Heerema Zwijndrecht had prior knowledge of the complexities of this project, having participated in NAM’s Neptunus bidding round. According to Koos Herweijer, Heerema Zwijndrecht commercial manager, “We also had knowledge, built up over 30 years’ experience in the North Sea, of what we consider the optimum generic gas processing system. We were able to apply this on A12.

“The main issues for us were potential sand production and the fact that compression is needed from day one. Normally, compression capacity this size is added after six to seven years of production. Otherwise, this is very much a standardized North Sea platform from our point of view, in some ways not unlike an unmanned installation. It has been engineered to functional specifications drafted by Chevron, and also has been designed for tie-in of third-party or other Chevron fields, via wellhead-type platforms.

“One of our advantages is that as part of the Heerema group, we can cover the full scope of a gas field development. We have a lot of in-house experience on how to engineer, build, and install, so in this case, we were able to optimize fabrication of the topsides and jacket to make construction and installation easier.”

Hookup operations were completed in 10 days.

“We decided we would do the offshore phase without an accommodation rig as utilities on the integrated topsides were fully commissioned onshore. There was a certain level of risk in this approach, so operations had to be planned carefully and required the platform to leave the yard with minimal outstanding construction items to complete. This approach, including stringent planning of the completion and testing of all systems onshore, is proving to be very successful also on the A12 project.”

In June Allseas’Lorelay installed the 17-km (10.5-mi), 16-in. (40.6-cm) pipeline connecting A12 output to the A6-F3 gas transportation pipeline, with tie-ins completed by divers in July. A6-F3 itself ties in to the Nogat trunkline, which terminates at Den Helder. Chevron also considered putting in an 85-km (53-mi) line linked directly to Nogat, but was dissuaded by pipelay costs.
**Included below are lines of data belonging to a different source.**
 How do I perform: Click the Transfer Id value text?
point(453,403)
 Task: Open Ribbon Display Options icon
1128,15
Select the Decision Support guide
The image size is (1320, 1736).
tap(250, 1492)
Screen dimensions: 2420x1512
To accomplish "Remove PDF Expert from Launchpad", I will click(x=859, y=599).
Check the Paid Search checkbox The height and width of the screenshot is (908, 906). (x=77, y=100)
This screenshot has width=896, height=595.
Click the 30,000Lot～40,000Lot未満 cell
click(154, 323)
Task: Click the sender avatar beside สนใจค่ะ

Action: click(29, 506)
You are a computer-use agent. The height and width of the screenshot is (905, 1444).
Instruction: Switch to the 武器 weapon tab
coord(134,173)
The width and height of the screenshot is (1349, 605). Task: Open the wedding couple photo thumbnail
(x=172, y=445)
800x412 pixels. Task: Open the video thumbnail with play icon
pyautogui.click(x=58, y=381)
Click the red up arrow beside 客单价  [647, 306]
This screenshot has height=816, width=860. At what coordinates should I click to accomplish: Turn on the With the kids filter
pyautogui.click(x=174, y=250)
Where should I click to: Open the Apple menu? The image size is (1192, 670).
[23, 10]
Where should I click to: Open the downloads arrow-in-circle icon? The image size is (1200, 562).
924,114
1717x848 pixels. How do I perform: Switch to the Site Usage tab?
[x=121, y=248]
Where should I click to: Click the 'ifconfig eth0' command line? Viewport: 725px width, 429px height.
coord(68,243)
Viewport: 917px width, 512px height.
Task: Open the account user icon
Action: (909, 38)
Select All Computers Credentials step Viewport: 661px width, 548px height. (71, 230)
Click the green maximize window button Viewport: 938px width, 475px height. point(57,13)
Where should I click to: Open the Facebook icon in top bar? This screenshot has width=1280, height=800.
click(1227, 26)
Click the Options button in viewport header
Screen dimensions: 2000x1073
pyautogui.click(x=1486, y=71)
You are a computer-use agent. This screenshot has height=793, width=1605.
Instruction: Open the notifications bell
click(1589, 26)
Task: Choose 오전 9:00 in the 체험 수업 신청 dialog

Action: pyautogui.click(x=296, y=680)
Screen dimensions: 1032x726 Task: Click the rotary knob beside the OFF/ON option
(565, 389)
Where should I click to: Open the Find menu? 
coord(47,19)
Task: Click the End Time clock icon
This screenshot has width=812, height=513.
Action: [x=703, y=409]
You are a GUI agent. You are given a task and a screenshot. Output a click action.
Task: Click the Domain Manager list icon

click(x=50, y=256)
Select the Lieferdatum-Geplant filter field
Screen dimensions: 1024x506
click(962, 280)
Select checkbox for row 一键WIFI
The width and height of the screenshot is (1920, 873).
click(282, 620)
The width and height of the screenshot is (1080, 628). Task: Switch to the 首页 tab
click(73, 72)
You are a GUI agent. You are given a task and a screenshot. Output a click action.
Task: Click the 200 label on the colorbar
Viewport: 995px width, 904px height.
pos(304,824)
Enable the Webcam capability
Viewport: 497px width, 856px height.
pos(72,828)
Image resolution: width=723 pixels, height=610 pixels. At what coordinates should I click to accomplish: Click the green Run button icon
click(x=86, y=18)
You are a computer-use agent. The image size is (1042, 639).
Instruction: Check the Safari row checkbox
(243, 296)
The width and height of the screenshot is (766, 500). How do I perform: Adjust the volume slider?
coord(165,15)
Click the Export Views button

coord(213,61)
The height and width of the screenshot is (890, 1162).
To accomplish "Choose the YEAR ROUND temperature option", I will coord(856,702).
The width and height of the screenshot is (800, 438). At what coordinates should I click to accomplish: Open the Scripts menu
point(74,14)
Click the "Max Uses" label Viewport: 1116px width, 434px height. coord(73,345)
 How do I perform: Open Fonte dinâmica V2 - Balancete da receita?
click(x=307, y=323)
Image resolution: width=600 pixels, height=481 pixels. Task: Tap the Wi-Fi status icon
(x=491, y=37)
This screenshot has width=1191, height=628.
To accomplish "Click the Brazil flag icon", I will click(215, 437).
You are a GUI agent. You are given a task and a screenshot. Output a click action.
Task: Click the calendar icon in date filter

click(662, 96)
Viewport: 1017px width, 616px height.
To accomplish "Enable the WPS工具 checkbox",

Either option involves paying tariffs to existing pipeline owners. Once in the Nogat system, the gas will be mingled with supplies from F3 and L9, and also Danish fields.

“The buyer should be happy to have our gas, as its methane content is so high and it will blend well with existing gas streams,” says Schut.

The total budget for the development is $200 million.

“Everything is on schedule,” Schut says, “and we expect first gas at the end of the year. Getting to peak rates will depend on available capacity in the Nogat trunkline. Initially, there will be constraints. However, some time in the future, as A12 starts to deplete, capacity will increase. We expect the biggest field to produce for 10-12 years, others a little less.”

Klein says: “We have set up A12 so we can accommodate future entries of gas from other fields, like our own B13 and A18 fields. Other operators also can use it to develop their fields, or leave us to do it on their behalf.” There is also space on the top deck for extra equipment. “We plan to add further compression at a later stage for satellite developments.”

“Chevron is looking forward to seeing the new A12 infrastructure becoming an enabler for several more field developments in the wider AB area, whether Chevron develops such fields or others do.” Schut speculates: “Further exploration into expanding the shallow gas play, will largely depend on our success. Shallow gas has traditionally not been a focus for operators on the Dutch shelf as it is seen as technically challenging, so we realize that all eyes are on us.”